When a baby is first born, the skin is a dark red to purple color. As the baby begins to breathe air, the color changes to red. This redness normally begins to fade in the first day. A baby's hands and feet may stay bluish in color for several days. This is a normal response to a baby's underdeveloped blood circulation. But blue coloring of other parts of the body isn't normal.
Some newborns develop a yellow coloring of the skin and whites of the eyes called jaundice. This may be a normal response as the body gets rid of older red blood cells. But it may indicate a problem, especially if it worsens.
Molding is the irregular shape of a baby's head from the birth process. Normal shape usually returns by the end of the first week.
This is a white, greasy, cheese-like substance on the skin of many babies at birth. It protects the baby's skin during pregnancy.
This is soft, downy hair on a baby's body, especially on the shoulders, back, forehead, and cheeks. It's more noticeable in premature babies. It will slowly disappear.
Milia are tiny, white, bumps on a newborn's nose, cheeks, chin and forehead. Milia form from oil glands and disappear on their own. When these occur in a baby's mouth and gums, they are called Epstein pearls.
Stork bites or salmon patches
These are small pink or red patches often found on a baby's eyelids, between the eyes, upper lip, and back of the neck. The name comes from the marks on the back of the neck where, as the myth goes, a stork may have picked up the baby. They're caused by a concentration of immature blood vessels and may be the most visible when the baby is crying. Most of these fade and disappear completely by age 18 months.
Congenital dermal melanocytosis
Congenital dermal melanocytosis (formerly called Mongolian spots) are blue or purple-colored splotches on the baby's lower back and buttocks. Over 80% of African-American, Asian, and Indian babies have these marks, but they occur in dark-skinned babies of all races. The spots are caused by a concentration of pigmented cells. They usually disappear in the first 4 years of life.
Erythema toxicum is a red rash on newborns. It's often described as flea bites. The rash is common on the chest and back, but may be found all over. About 50% of all babies develop this condition in the first few days of life. It's less common in premature babies. The cause is unknown but it's not dangerous. Erythema toxicum doesn't require any treatment and disappears by itself in a few days.

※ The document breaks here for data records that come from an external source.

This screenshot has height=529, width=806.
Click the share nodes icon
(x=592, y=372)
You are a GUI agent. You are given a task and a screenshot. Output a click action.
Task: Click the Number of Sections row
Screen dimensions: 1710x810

Acne neonatorum (baby acne)
About 20% of newborns develop acne in the first month. It usually appears on the cheeks and forehead. They usually disappear within a few months. Gently wash the areas with mild soap.

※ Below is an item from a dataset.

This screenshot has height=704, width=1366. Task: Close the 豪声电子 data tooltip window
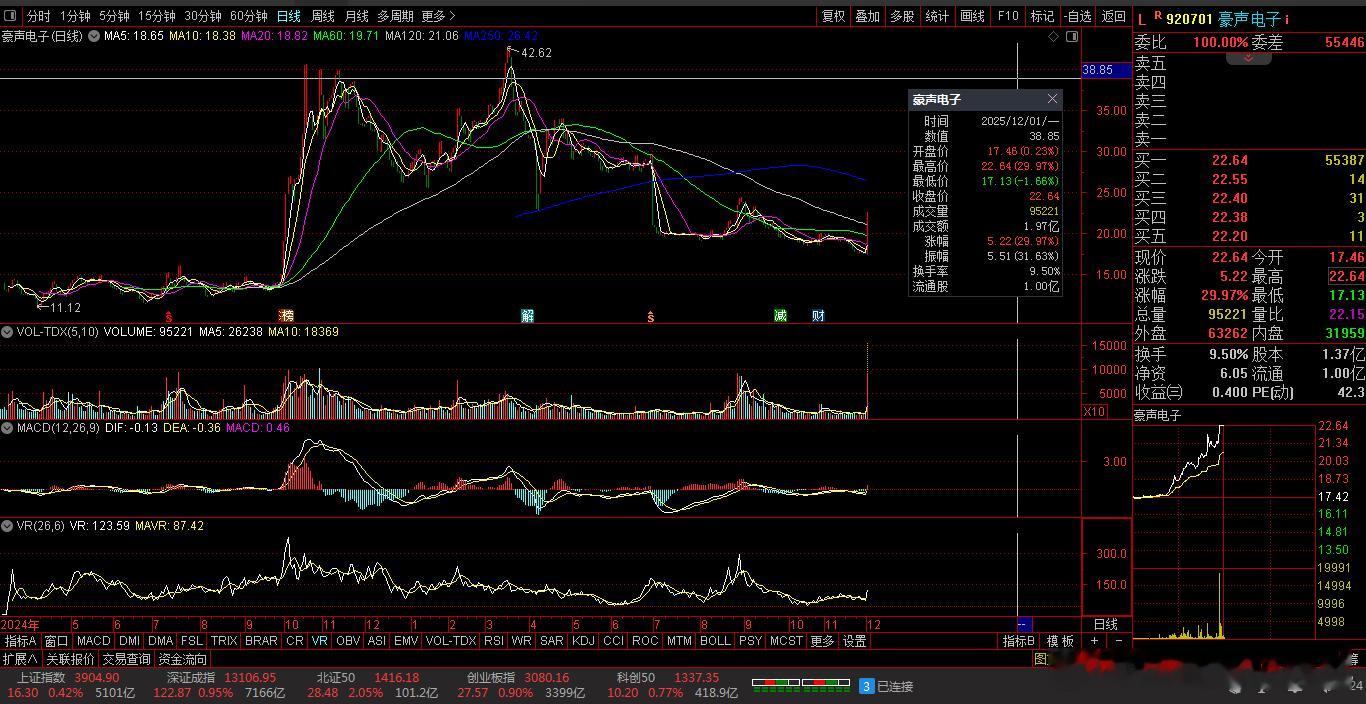coord(1052,99)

This is a bright or dark red, raised or swollen, bumpy area that looks like a strawberry. Hemangiomas are formed by a concentration of tiny, immature blood vessels. Most of these occur on the head. They may not appear at birth, but often develop in the first 2 months. Strawberry hemangiomas are more common in premature babies and in girls. These birthmarks often grow in size for several months, and then slowly begin to fade. Nearly all strawberry hemangiomas completely disappear by age 9.
Port wine stain
A port wine stain is a flat, pink, red, or purple colored birthmark. They are caused by a concentration of tiny dilated blood vessels called capillaries. They usually occur on the head or neck. They may be small, or they may cover large areas of the body. Port wine stains don't disappear over time. Port wine stains on the face may be linked to more serious problems.
Newborn breast swelling
Breast enlargement may occur in newborn boys and girls around the third day of life. In the first week, a milky substance, sometimes called witch's milk, may leak from the nipples. This is related to the mother's hormones and goes away within a few days to weeks.
Premature baby girls may have a very prominent clitoris and inner labia. Full-term girls have larger outer labia. Girls may have a small amount of whitish discharge or blood-tinged mucus from the vagina in the first few weeks. This is a normal occurrence related to the mother's hormones.
Premature boys may have a smooth, flat scrotum with undescended testicles. Boys born later in pregnancy have ridges in the scrotum with descended testicles.